Néanmoins, est-il noté dans ce rapport, les régions les “plus pauvres” ont connu une “amélioration plus rapide” entre 2013 et 2019, montrant une “convergence modérée” avec les régions les plus aisées. En parallèle, y est-il ajouté, “la santé et l’éducation” sont devenues des “dimensions de plus en plus importantes de la privation”, mettant en évidence “les priorités politiques en vue du développement humain” du pays. En termes chiffrés, le taux de pauvreté “multidimensionnelle” en Algérie est passé de “2,1 à 1,4%” entre 2013 et 2019. L’indicateur de la pauvreté multidimensionnelle (IPM) est une approche non monétaire permettant de mesurer le niveau de privation en se concentrant sur trois grandes dimensions : “La santé, l’éducation et les conditions de vie.” Celles-ci sont agrégées dans un indicateur unique variant de 0 à 100, où 100 représente le dénuement le plus total.

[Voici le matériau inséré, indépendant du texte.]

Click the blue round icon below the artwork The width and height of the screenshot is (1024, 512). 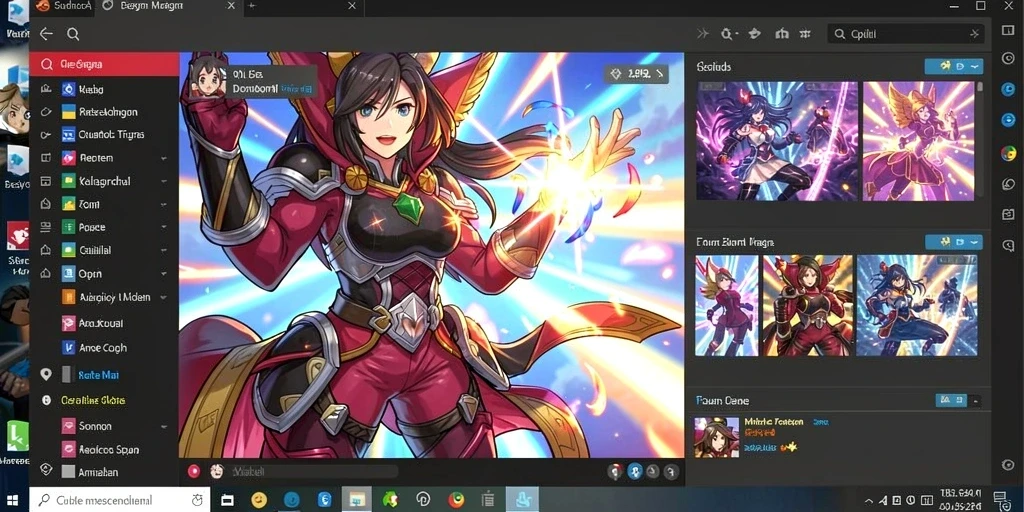point(633,472)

Une personne est considérée comme “multidimensionnellement pauvre” si son niveau de privation dépasse 33.

Les personnes dont l’indicateur va de 20 à 33 sont considérées comme vulnérables à la pauvreté multidimensionnelle. Selon la Banque mondiale, la baisse de l’IPM s’explique par “l’amélioration de la santé, de l’éducation et des conditions de vie de la population”. Le pourcentage de personnes vulnérables à la pauvreté multidimensionnelle a, lui aussi, baissé de “5,8 à 3,6%”. Le taux de pauvreté multidimensionnelle de l’Algérie — 1,4% — est “meilleur” que celui de “ses voisins régionaux, l’Égypte (5,2%), l’Irak (8,6%) et le Maroc (6,1%)”, mais “plus bas” que le taux de pauvreté comparativement faible de la “Tunisie (0,8%)”.